§ What the task asks
Before writing out the records, remove the pictures; keep everything else exact.

§ Input data
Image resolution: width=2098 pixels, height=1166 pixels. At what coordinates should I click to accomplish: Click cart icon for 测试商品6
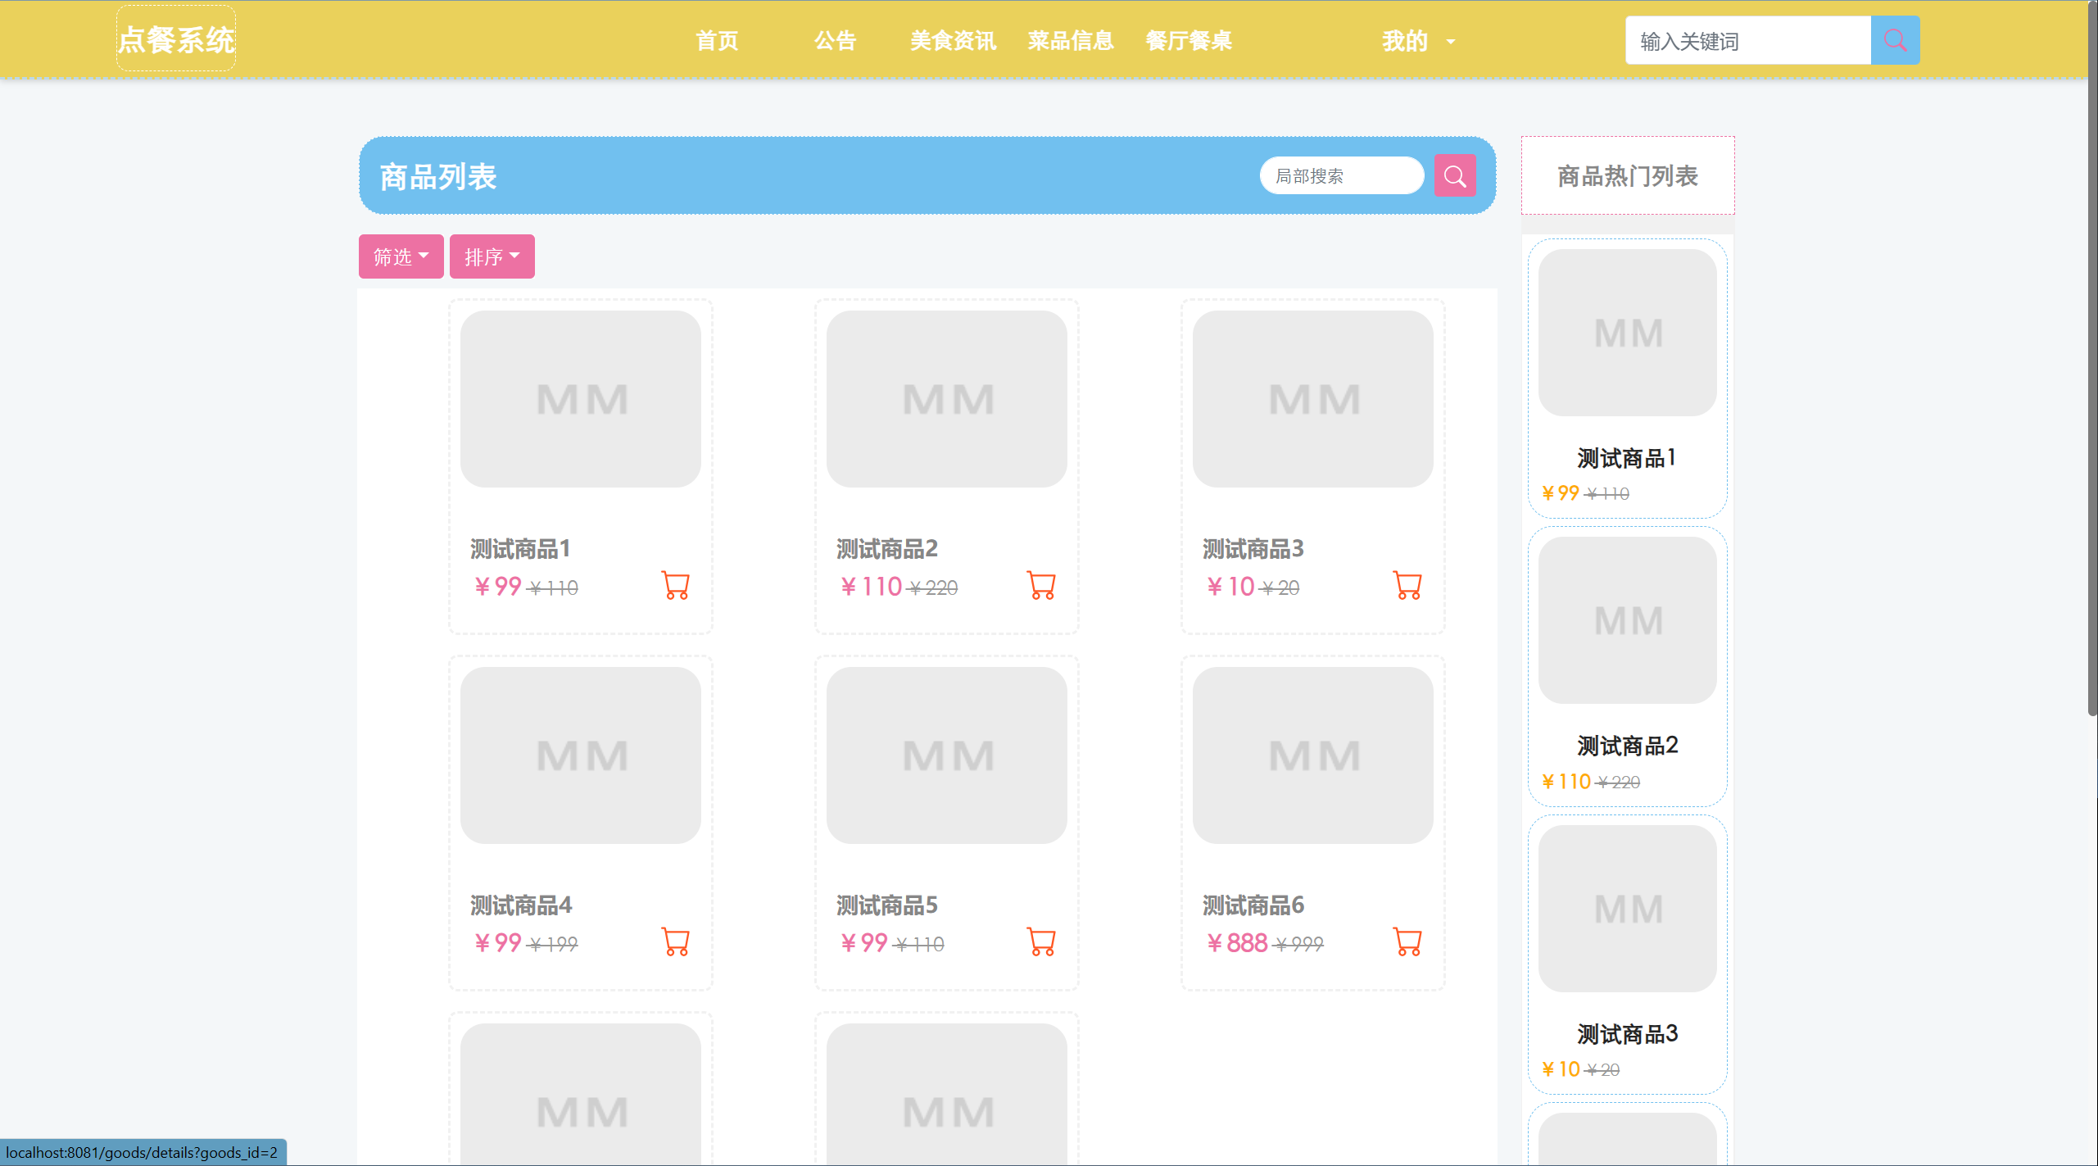[1407, 941]
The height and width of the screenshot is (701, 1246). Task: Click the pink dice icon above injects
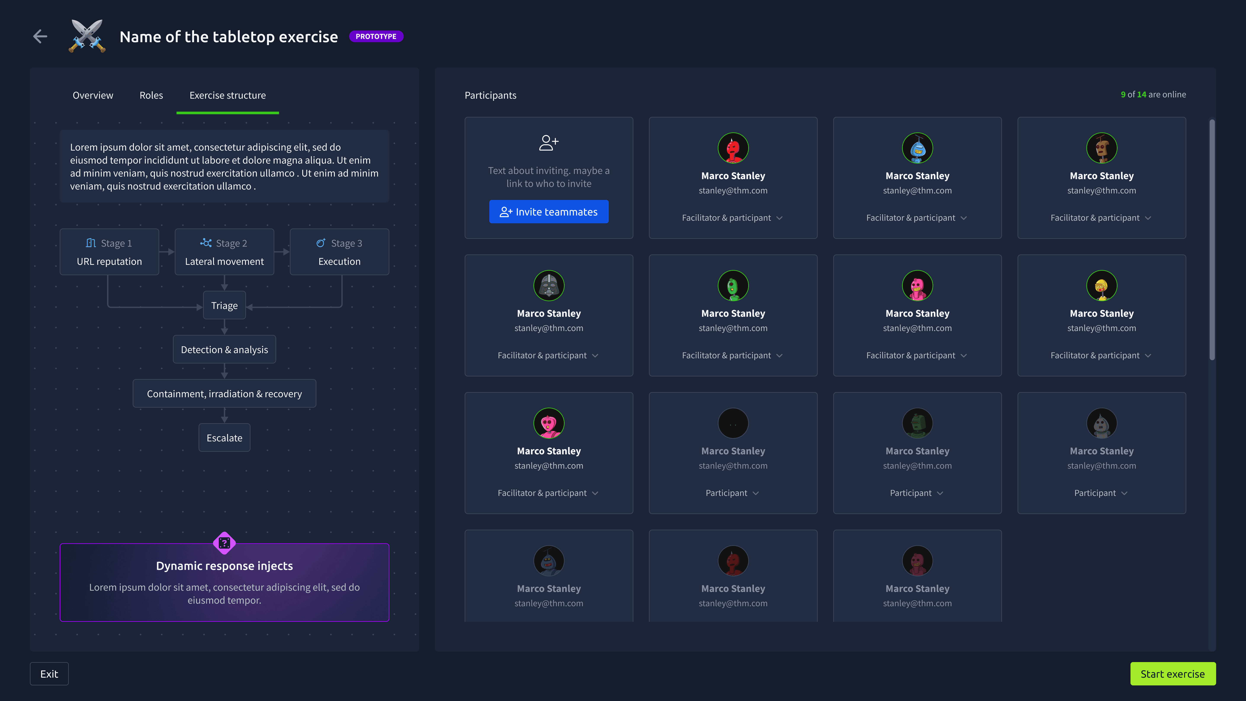pyautogui.click(x=224, y=543)
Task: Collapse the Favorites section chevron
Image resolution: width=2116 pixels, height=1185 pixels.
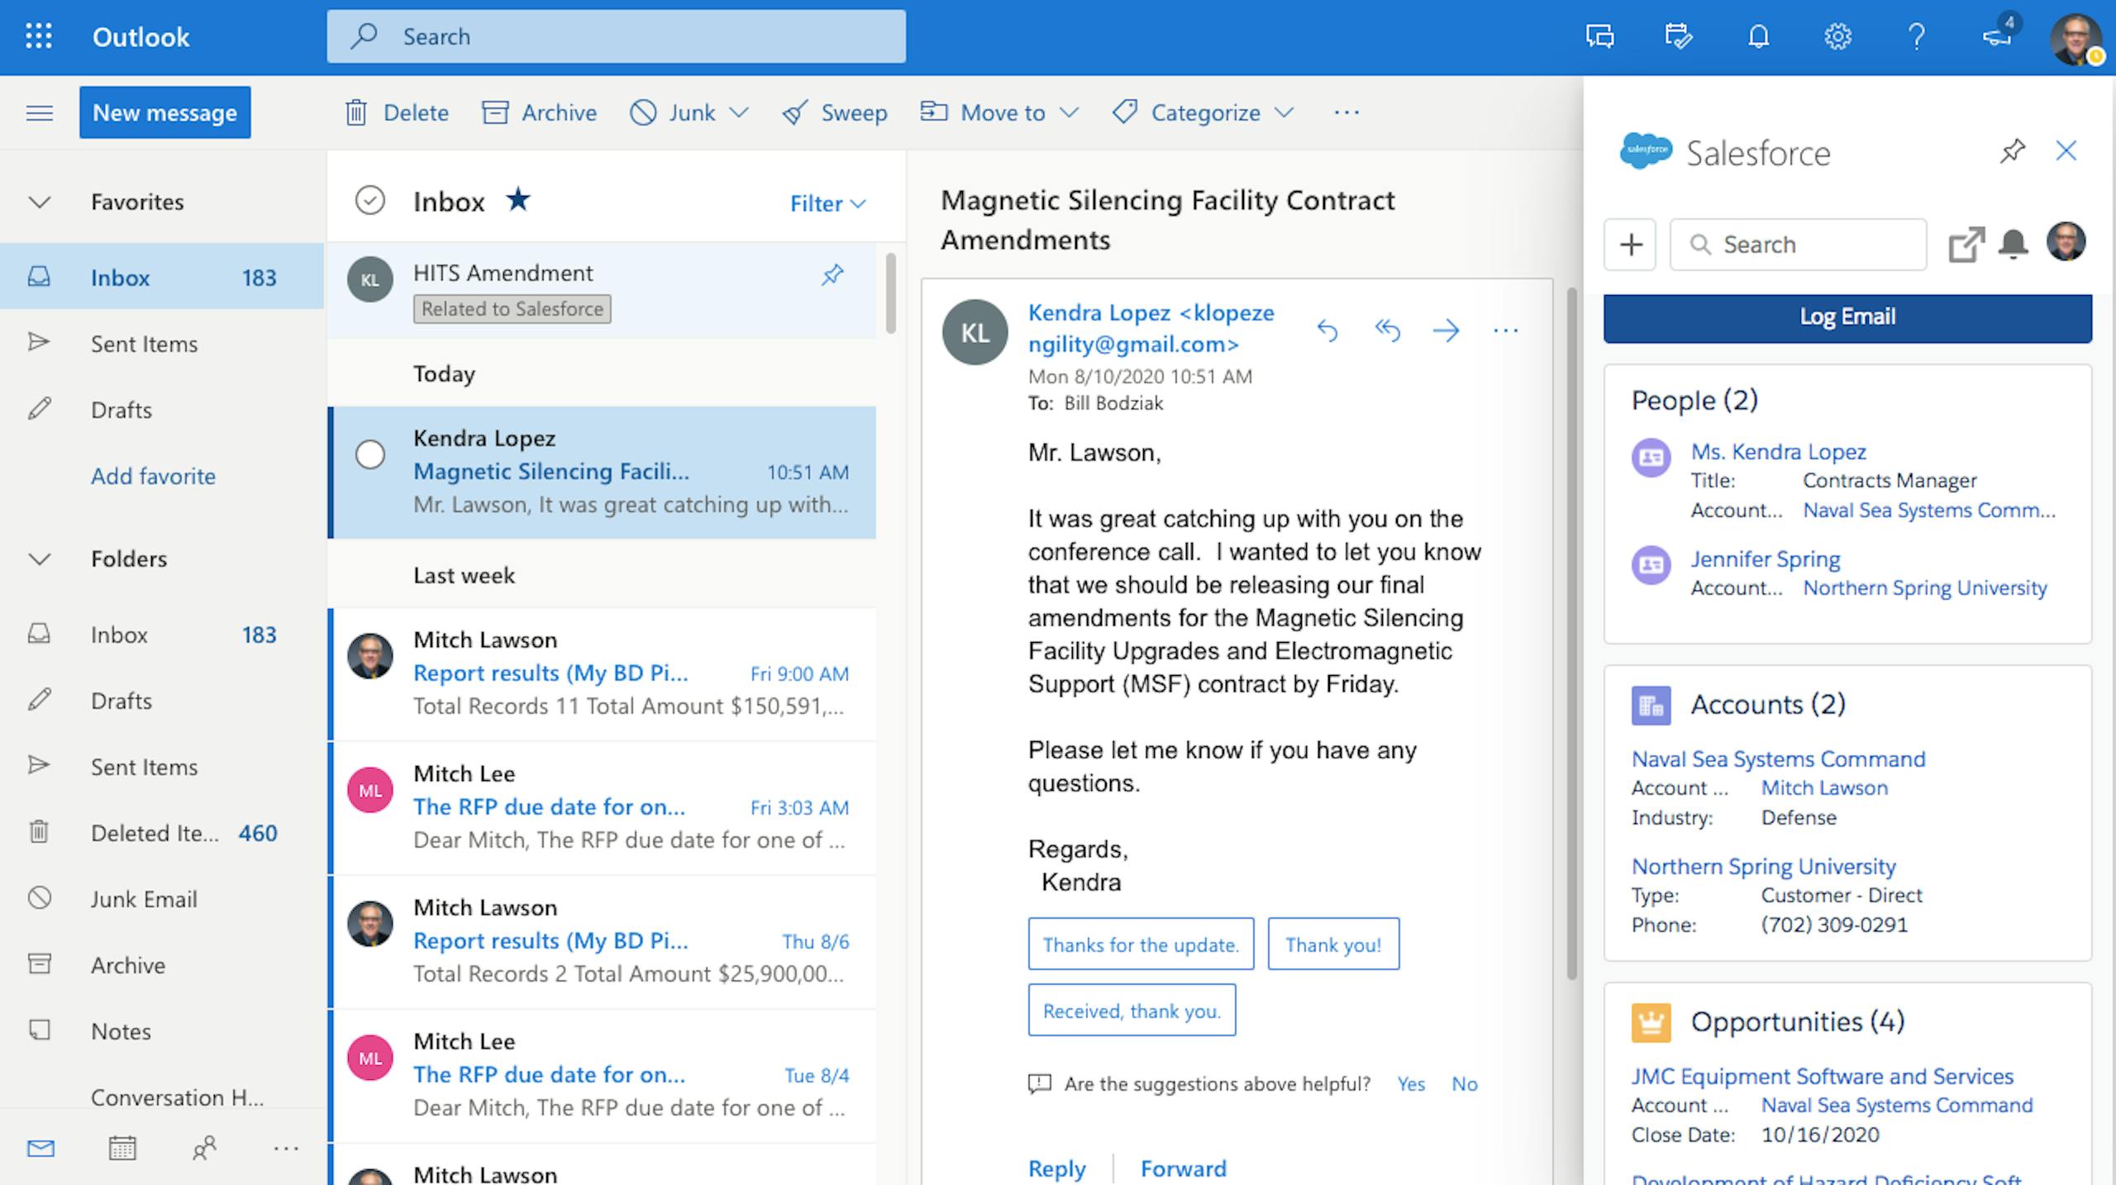Action: [x=40, y=202]
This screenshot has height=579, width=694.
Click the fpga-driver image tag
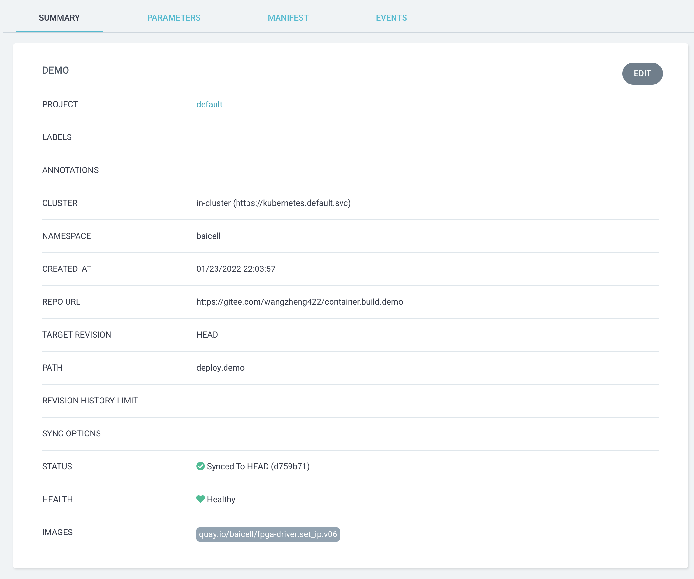[x=268, y=534]
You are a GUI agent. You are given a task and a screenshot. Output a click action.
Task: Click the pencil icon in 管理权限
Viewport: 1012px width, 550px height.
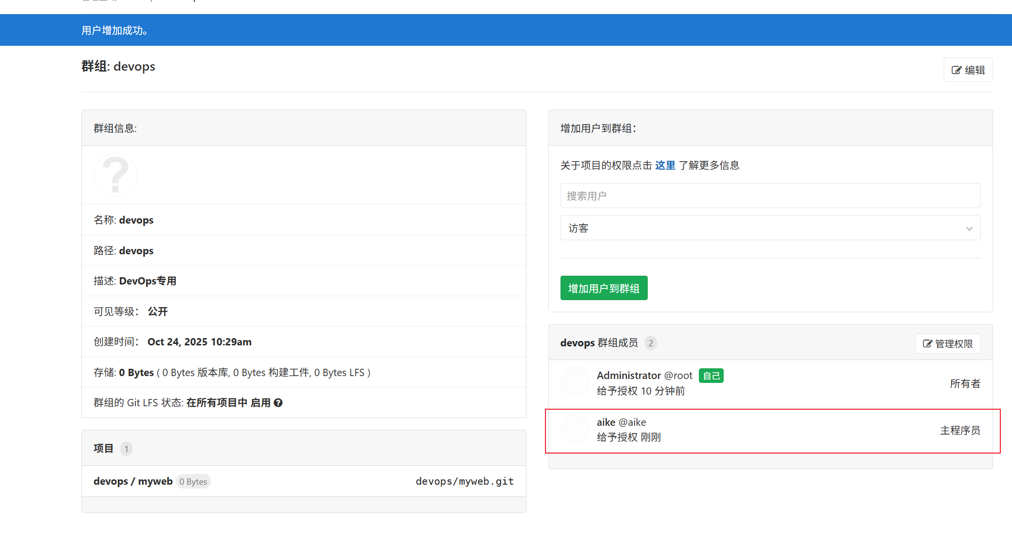[x=927, y=344]
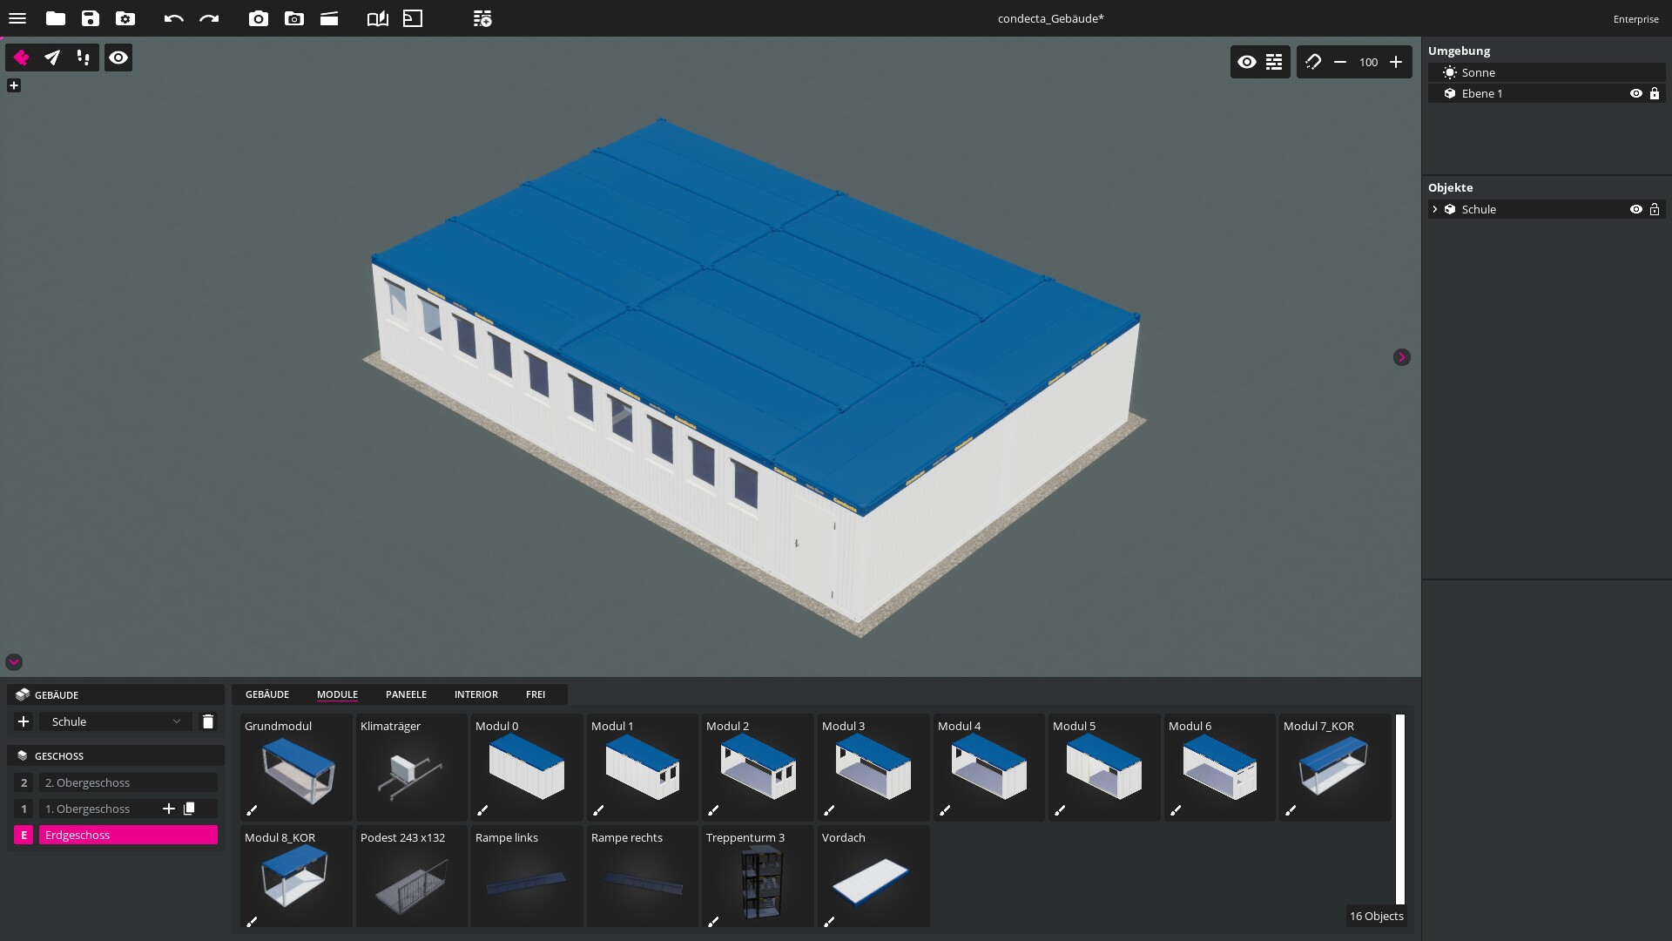Select the Erdgeschoss floor

click(127, 835)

§ Result of the task
Image resolution: width=2098 pixels, height=1166 pixels. At what coordinates should I click to accomplish: Click cart icon for 测试商品6
[1407, 941]
The height and width of the screenshot is (701, 1246). Task: Click the pink dice icon above injects
pyautogui.click(x=224, y=543)
Task: Collapse the Favorites section chevron
Image resolution: width=2116 pixels, height=1185 pixels.
Action: [x=40, y=202]
This screenshot has height=579, width=694.
Click the fpga-driver image tag
[x=268, y=534]
You are a GUI agent. You are given a task and a screenshot. Output a click action.
Task: Click the pencil icon in 管理权限
Viewport: 1012px width, 550px height.
[x=927, y=344]
Select the Erdgeschoss floor

click(127, 835)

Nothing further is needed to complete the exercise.